Stored data entries:
━━━━

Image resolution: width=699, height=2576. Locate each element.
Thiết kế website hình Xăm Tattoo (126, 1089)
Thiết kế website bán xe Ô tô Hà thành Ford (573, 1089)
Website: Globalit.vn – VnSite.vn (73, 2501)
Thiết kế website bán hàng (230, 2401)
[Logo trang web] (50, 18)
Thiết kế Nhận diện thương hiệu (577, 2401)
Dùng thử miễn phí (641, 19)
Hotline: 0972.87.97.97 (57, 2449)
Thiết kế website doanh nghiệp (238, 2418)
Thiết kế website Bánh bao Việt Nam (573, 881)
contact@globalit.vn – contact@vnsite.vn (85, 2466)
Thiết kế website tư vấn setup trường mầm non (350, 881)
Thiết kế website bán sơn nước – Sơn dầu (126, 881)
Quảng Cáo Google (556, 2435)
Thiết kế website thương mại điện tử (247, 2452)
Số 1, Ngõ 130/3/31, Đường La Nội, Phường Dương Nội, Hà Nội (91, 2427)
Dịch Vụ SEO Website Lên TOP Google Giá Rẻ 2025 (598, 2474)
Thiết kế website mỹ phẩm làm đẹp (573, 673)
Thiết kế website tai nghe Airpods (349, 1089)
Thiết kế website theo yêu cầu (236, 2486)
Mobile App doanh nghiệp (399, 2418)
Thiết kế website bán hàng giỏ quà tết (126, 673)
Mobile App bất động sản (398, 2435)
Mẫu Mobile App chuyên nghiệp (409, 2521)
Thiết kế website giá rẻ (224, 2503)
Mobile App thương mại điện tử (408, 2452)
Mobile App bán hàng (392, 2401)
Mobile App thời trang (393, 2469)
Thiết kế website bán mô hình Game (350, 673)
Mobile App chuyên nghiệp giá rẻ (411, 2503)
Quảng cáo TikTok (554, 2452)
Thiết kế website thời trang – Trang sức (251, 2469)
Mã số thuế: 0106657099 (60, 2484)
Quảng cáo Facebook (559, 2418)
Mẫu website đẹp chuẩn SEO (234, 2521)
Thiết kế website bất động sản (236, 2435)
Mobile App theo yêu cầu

━━━━

EXERCISE DESCRIPTION
Without omission, return all of the records exactly as given.

COMPLETED TASK
Image resolution: width=699, height=2576. Locate each element.
Thiết kế website hình Xăm Tattoo (126, 1089)
Thiết kế website bán xe Ô tô Hà thành Ford (573, 1089)
Website: Globalit.vn – VnSite.vn (73, 2501)
Thiết kế website bán hàng (230, 2401)
[Logo trang web] (50, 18)
Thiết kế Nhận diện thương hiệu (577, 2401)
Dùng thử miễn phí (641, 19)
Hotline: 0972.87.97.97 (57, 2449)
Thiết kế website doanh nghiệp (238, 2418)
Thiết kế website Bánh bao Việt Nam (573, 881)
contact@globalit.vn – contact@vnsite.vn (85, 2466)
Thiết kế website tư vấn setup trường mầm non (350, 881)
Thiết kế website bán sơn nước – Sơn dầu (126, 881)
Quảng Cáo Google (556, 2435)
Thiết kế website thương mại điện tử (247, 2452)
Số 1, Ngõ 130/3/31, Đường La Nội, Phường Dương Nội, Hà Nội (91, 2427)
Dịch Vụ SEO Website Lên TOP Google Giá Rẻ 2025 (598, 2474)
Thiết kế website mỹ phẩm làm đẹp (573, 673)
Thiết kế website tai nghe Airpods (349, 1089)
Thiết kế website theo yêu cầu (236, 2486)
Mobile App doanh nghiệp (399, 2418)
Thiết kế website bán hàng giỏ quà tết (126, 673)
Mobile App bất động sản (398, 2435)
Mẫu Mobile App chuyên nghiệp (409, 2521)
Thiết kế website giá rẻ (224, 2503)
Mobile App thương mại điện tử (408, 2452)
Mobile App bán hàng (392, 2401)
Mobile App thời trang (393, 2469)
Thiết kế website bán mô hình Game (350, 673)
Mobile App chuyên nghiệp giá rẻ (411, 2503)
Quảng cáo TikTok (554, 2452)
Thiết kế website thời trang – Trang sức (251, 2469)
Mã số thuế: 0106657099 (60, 2484)
Quảng cáo Facebook (559, 2418)
Mẫu website đẹp chuẩn SEO (234, 2521)
Thiết kế website bất động sản (236, 2435)
Mobile App theo yêu cầu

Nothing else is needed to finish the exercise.